In the records below, please retype word for word every line from the one containing "The image size is (209, 175)." through the final one, both included, and nothing else.
■ ■ ■ ■ ■ ■ ■
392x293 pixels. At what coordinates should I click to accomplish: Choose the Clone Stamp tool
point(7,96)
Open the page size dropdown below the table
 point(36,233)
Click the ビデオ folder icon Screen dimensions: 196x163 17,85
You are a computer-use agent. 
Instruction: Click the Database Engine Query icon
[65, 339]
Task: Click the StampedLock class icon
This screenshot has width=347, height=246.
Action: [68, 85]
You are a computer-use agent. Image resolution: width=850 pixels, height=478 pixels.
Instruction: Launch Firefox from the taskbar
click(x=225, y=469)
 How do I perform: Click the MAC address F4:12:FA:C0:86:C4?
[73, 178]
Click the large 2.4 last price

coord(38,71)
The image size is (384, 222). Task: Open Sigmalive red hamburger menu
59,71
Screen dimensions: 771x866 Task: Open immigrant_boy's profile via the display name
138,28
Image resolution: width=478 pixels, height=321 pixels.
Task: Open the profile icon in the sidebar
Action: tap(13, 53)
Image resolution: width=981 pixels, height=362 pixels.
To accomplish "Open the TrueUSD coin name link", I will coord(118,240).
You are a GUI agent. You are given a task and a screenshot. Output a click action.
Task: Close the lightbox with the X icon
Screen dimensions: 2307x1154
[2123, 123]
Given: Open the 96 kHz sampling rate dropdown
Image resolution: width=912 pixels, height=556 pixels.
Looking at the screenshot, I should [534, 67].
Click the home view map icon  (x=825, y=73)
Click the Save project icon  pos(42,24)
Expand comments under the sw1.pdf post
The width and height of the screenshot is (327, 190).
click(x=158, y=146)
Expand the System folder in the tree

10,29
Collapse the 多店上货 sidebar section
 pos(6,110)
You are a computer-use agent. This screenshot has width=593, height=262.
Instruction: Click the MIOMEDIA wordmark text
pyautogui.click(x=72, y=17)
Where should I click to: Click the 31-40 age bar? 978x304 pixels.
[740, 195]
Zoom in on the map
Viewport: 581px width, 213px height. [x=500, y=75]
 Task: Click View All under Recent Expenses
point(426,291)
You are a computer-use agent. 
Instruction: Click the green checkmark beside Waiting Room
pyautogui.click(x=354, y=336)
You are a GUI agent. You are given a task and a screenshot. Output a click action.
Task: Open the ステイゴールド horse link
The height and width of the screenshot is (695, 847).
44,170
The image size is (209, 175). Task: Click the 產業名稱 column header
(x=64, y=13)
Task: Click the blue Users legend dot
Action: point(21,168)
■ ■ ■ ■ ■ ■ ■
Solution to this exercise:
The image size is (209, 175). Task: Click the 產業名稱 column header
(x=64, y=13)
Task: Click the blue Users legend dot
Action: point(21,168)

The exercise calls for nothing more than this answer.